─── EXTRACTED TEXT ───
Bluebells at mid-day | ICM

Bluebells lend themselves to ICM photography, which I have discussed in previous posts, and many of us will have images in our collections of vertical pans emphasising the tree trunks and flowers, I am no exception. To soften these images like to wiggle the camera a little as I pan, or hld it still for a moment, focusing in on a flower or leaf to try and capture elements in focus within the motion. AlthoghI do own a ND filter I rarely fit it to the camera and I take most images quickly at around 1/10 – 1/5 sec. Lately, as in the image in the first paragraph, I have been experimenting with very subtle rolling motions, pushing the camera gently in a circular movement away fom me, in an attempt to capture the scene ad the light in an impressionist way. Very subtly adjusting the focus during a shot can also create delicate blurring that can give a dreamy quality to the image.

jo stephen photography icm creative nature
Bluebells in evening woods | ICM composite

When composing an image, I will often look for pools of light, strong contrasts in the landscape that will lend themselves to panning, or dark scenes with small areas of light, as you can “draw” with these as you move the camera. I’m drawn to the woods in the late afternoon as the shadows and last pols of light on the bluebells are perfect for isolating them from the darkess of the trees and capturing images like the one below. When I began ICM photography, many years ago, I would use a lot of large sweeping movements, which I imagine would suit seascapes and wide open landscapes better, I am learning that small sublte and delicate movements create images that convey my communion with the woodland.
─── RECORDS ───
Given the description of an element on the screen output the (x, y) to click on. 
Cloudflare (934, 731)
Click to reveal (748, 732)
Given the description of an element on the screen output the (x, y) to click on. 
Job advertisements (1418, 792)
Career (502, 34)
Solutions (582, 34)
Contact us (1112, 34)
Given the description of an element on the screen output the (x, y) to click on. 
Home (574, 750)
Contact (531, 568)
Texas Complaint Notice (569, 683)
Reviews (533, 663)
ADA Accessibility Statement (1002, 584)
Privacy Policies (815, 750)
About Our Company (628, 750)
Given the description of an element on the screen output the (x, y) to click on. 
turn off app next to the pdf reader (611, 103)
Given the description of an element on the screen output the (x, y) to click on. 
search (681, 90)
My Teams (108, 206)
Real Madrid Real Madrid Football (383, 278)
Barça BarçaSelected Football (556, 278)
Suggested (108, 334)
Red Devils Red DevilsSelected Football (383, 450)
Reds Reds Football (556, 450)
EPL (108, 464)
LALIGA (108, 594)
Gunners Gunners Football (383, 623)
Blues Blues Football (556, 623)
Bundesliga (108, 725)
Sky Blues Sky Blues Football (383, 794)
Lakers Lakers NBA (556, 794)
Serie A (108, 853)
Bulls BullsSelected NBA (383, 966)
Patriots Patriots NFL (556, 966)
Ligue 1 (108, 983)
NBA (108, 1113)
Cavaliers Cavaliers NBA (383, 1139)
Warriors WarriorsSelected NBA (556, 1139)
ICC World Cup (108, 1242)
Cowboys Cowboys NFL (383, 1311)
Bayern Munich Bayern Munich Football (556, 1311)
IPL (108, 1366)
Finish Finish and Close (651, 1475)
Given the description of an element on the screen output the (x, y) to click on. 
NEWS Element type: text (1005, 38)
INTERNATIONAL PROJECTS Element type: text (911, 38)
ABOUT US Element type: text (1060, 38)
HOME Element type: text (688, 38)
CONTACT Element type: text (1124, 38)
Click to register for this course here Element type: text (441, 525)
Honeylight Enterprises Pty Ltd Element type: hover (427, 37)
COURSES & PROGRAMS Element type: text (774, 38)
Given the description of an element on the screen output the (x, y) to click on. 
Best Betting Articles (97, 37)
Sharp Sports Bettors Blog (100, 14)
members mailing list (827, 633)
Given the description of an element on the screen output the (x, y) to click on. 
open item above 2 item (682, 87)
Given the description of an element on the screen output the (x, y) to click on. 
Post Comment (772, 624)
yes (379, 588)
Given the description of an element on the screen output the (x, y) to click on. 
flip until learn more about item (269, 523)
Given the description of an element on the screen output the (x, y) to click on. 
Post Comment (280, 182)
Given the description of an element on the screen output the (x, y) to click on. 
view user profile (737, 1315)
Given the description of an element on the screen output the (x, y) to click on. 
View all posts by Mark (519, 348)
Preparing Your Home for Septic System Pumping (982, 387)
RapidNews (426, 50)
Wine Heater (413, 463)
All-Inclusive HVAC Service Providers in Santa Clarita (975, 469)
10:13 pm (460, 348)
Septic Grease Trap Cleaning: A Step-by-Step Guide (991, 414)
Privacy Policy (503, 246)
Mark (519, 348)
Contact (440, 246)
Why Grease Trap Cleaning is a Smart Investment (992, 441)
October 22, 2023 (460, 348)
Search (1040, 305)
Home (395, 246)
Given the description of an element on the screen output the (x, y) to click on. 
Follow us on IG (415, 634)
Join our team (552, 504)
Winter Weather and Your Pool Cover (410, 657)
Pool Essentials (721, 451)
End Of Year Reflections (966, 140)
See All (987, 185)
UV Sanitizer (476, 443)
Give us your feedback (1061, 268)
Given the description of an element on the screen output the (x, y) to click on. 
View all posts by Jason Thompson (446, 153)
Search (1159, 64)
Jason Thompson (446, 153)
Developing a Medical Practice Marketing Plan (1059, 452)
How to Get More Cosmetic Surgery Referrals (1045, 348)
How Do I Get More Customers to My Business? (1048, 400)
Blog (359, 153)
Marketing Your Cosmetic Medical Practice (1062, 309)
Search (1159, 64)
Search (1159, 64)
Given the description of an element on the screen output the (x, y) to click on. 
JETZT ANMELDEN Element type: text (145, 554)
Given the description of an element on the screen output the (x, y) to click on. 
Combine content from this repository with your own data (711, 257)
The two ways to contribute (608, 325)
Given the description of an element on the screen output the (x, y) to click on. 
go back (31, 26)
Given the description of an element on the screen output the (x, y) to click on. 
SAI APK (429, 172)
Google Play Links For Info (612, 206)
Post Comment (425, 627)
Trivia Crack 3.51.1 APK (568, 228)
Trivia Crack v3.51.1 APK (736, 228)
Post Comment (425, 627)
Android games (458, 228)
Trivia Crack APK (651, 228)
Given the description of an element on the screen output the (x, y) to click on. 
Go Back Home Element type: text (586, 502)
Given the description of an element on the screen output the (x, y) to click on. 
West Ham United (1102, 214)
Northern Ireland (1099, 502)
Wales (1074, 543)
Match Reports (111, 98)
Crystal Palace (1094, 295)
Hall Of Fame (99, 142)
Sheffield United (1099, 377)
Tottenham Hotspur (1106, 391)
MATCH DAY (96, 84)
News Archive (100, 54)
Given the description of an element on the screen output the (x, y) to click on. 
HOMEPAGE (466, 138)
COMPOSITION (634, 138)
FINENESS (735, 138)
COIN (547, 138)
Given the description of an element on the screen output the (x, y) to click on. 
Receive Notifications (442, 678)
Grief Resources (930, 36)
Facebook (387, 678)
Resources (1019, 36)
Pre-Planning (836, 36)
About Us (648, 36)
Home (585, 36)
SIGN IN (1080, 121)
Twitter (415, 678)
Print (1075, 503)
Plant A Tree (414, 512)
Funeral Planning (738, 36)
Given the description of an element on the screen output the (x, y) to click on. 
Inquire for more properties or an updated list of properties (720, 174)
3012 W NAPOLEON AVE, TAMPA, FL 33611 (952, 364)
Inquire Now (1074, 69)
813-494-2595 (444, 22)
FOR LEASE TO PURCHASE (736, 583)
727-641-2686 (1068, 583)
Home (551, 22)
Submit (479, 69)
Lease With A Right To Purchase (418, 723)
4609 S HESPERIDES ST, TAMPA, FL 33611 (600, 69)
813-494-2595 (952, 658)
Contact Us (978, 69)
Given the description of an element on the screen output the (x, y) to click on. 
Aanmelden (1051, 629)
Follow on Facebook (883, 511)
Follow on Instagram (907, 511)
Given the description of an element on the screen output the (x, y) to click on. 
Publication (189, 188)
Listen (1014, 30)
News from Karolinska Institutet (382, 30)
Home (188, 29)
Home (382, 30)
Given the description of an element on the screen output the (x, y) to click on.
───
GIVEN TASK 1: Copy verbatim the section of the bluebell photography text that starts at the words "jo stephen photography" and ends at "with the woodland.".
GIVEN TASK 2: Condense the paragraph of the bluebell photography text that opens with "When composing an image" into a short bulleted list that keeps its main facts.
GIVEN TASK 3: Continue the bluebell photography text with a further passage that begins after its final sentence.

TASK ANSWER 1:
jo stephen photography icm creative nature
Bluebells in evening woods | ICM composite

When composing an image, I will often look for pools of light, strong contrasts in the landscape that will lend themselves to panning, or dark scenes with small areas of light, as you can “draw” with these as you move the camera. I’m drawn to the woods in the late afternoon as the shadows and last pols of light on the bluebells are perfect for isolating them from the darkess of the trees and capturing images like the one below. When I began ICM photography, many years ago, I would use a lot of large sweeping movements, which I imagine would suit seascapes and wide open landscapes better, I am learning that small sublte and delicate movements create images that convey my communion with the woodland.

TASK ANSWER 2:
- When composing, the photographer looks for pools of light, strong contrasts suited to panning, or dark scenes with small areas of light that can be used to "draw" while moving the camera.
- Late-afternoon woods appeal because the shadows and last pools of light on the bluebells isolate them from the darkness of the trees.
- Early in their ICM practice, the photographer used large sweeping movements, which would likely suit seascapes and wide open landscapes better.
- They are now learning that small, subtle, delicate movements create images that convey their communion with the woodland.

TASK ANSWER 3:
Bluebells in late evening light | ICM

My post processing will usually involve the removal of hundreds of dust spots (I do use a very old camera) and then I like to play. I will usually work out the colour and tonal adjustments I wish to make in Lightroom and then create a preset, this way if I wish to combine images later I can do so and they will harmonise. Playing with the contrast and shadows will exaggerate the scene and separate the lights and darks drawing light patches of flowers or pools of light out. I often reduce the yellow in an image, favouring cooler blue tones, and play with split-toning and with the colour grading. Compositing, when I do it, is done in Photoshop, using the layer blending tools as a starting point, but this could also be done in opensource software.

I hope you may have found something useful in the words above, ad more importantly wish you may happy wanders through our beautiful woodlands. As ever be mindful to enjoy the countryside and photography without damaging our delicate woodland flora and please stick to the paths.

Spring woods

Most of these images are available to purchase as prints and cards via the shop tab above.

*Disclaimer – I have dyslexia, apologies for my spelling mistakes.

20 thoughts on “Bluebell Woods

  1. It is so good to look at your images. They are calming, beautiful, and I so much enjoy them. Thank you for taking the time to write this. I am always curious about your techniques. Wonderful work. Thank you.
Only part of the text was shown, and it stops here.